该苦笑吧,聪明反被聪明误。选了这么个不易被人发现的时间,却非要做出让人发现的事。几个馒头一碟咸菜,足够喂饱自己的!偏偏却要让船老大起身做菜,不让涟漪察觉才怪呢!
“船上没什么好菜,忘姑娘莫要嫌弃才好。”带着通红的眼睛,却满脸赔笑。船老大将最后一碟小菜端上来,向紫苏说道。真难为他了,白天要操持客船,晚上还要伺候这么凶的一个女人!
“麻烦你了。”微微一撇,淡淡的说道。心情糟糕到极点,那还有心情吃东西?可若不陪着他们两人,真不知道会发生什么。凌漠虽然睿智,可他毕竟是个男人!
“先生的伤势,真的不碍么?”有菜岂能无酒,船家早早便送了过来。涟漪很想跟凌漠共饮几杯,可不想因此而伤害到他。
“一点小伤,不算什么。”伸手将涟漪面前的酒盏斟满,又给紫苏也斟上。这也不知道是那辈子造的孽,让这两个妖孽在今生一同祸害!

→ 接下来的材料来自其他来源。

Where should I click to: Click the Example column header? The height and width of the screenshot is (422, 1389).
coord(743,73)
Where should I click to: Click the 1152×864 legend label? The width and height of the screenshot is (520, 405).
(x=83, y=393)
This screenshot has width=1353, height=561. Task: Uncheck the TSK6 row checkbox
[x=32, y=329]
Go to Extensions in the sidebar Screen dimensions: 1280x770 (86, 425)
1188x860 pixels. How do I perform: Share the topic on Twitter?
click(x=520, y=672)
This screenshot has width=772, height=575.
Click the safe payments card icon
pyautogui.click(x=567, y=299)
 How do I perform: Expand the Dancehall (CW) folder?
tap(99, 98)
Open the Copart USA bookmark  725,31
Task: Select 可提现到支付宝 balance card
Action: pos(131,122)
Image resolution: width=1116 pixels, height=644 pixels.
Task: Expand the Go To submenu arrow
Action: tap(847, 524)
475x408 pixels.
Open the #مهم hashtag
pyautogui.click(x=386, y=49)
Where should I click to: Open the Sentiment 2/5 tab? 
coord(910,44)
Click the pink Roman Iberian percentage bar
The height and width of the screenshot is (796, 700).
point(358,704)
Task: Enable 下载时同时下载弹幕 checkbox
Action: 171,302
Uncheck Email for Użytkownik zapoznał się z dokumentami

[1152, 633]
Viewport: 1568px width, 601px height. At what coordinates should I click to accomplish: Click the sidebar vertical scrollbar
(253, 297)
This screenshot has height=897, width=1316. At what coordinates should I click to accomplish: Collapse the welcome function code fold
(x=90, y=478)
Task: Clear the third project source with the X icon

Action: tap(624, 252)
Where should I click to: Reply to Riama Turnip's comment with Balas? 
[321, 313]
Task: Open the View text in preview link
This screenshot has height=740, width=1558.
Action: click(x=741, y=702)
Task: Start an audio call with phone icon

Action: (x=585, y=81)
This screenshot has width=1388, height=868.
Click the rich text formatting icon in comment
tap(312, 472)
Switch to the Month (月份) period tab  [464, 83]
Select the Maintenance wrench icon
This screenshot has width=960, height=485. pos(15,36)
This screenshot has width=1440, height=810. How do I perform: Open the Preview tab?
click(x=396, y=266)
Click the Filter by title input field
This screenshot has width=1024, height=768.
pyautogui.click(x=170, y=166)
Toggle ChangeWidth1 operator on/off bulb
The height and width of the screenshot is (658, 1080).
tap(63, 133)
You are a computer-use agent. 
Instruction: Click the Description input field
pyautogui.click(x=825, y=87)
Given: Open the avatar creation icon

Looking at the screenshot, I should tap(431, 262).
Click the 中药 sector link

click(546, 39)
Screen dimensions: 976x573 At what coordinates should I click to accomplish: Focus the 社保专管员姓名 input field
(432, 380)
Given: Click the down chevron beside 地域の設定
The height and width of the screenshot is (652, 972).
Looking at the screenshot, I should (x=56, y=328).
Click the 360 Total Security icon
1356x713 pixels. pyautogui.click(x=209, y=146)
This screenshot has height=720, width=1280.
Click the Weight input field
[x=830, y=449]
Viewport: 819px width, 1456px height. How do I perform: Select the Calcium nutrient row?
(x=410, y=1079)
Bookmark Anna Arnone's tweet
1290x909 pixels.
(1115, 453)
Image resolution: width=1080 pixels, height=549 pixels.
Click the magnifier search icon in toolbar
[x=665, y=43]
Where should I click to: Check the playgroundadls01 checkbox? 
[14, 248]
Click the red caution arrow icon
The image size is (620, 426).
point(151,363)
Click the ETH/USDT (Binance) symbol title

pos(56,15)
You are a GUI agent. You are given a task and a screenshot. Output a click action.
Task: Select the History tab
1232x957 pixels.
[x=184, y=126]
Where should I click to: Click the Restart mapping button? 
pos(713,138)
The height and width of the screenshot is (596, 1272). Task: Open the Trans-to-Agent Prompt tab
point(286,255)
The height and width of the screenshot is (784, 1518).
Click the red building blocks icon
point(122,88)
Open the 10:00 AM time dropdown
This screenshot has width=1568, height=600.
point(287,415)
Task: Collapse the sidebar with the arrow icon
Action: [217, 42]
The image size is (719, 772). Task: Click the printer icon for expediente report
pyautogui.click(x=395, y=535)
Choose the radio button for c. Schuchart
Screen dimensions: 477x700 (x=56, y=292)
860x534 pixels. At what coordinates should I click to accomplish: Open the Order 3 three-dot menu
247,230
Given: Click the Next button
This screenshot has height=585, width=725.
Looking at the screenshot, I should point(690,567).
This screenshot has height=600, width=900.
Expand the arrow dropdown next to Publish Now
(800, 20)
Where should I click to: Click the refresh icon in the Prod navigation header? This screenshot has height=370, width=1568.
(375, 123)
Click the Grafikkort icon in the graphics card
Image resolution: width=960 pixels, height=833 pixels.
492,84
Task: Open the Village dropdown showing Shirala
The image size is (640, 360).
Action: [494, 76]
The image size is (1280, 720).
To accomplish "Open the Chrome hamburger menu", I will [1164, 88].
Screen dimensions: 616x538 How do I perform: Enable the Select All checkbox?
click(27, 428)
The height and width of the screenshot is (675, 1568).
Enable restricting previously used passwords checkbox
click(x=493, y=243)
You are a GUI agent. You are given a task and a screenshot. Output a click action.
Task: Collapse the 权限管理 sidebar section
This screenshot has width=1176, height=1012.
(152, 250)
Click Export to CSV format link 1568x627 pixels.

“我先干为敬,请。”害人之心不可有,防人之心不可无。君子不立危墙之下,涟漪应该知道。仰首先饮下一杯,借此告诉她并非是想动手。同时这也是宣告,并非怕你幽门毒功!
考虑的方向就是错的,再聪明又如何?这杯酒虽然意义重大,却非是如他所想那样。伸手做请,徐徐抿掉。这将是第一步,让他敞开心扉的契机。
“好烈的酒!”一生孤独,那来知己共饮?凌漠并非不好这杯中之物,确实是不敢糊涂。船家也没想到吧,自己的船上会来如此豪爽的少女。端来的酒水辛辣无比,并非是好酒。
“酒虽浊,可能与先生对饮便如琼浆。”优雅的将酒杯放下,看向他。春风温婉缓江浪,明月当空照玉人。这虽不是真正的花前月下,却也真的是良辰美景。
“是么,甚感荣幸。”再次伸手,再次将她的酒杯斟满。虽然很想不偏不倚,可紫苏并未动杯:“能与姑娘对坐,不知要修多少辈子的福分。”这也好,今夜将会非常难熬。而且她也不会管你滴酒未沾,更不会管你闪多少白眼。
“来。”酒壮怂人胆,醉后烦恼去。既然惹上了这么大的麻烦,借酒消愁也并非不是解决的办法:“酒逢知己千杯少,今日便与姑娘无醉不归!”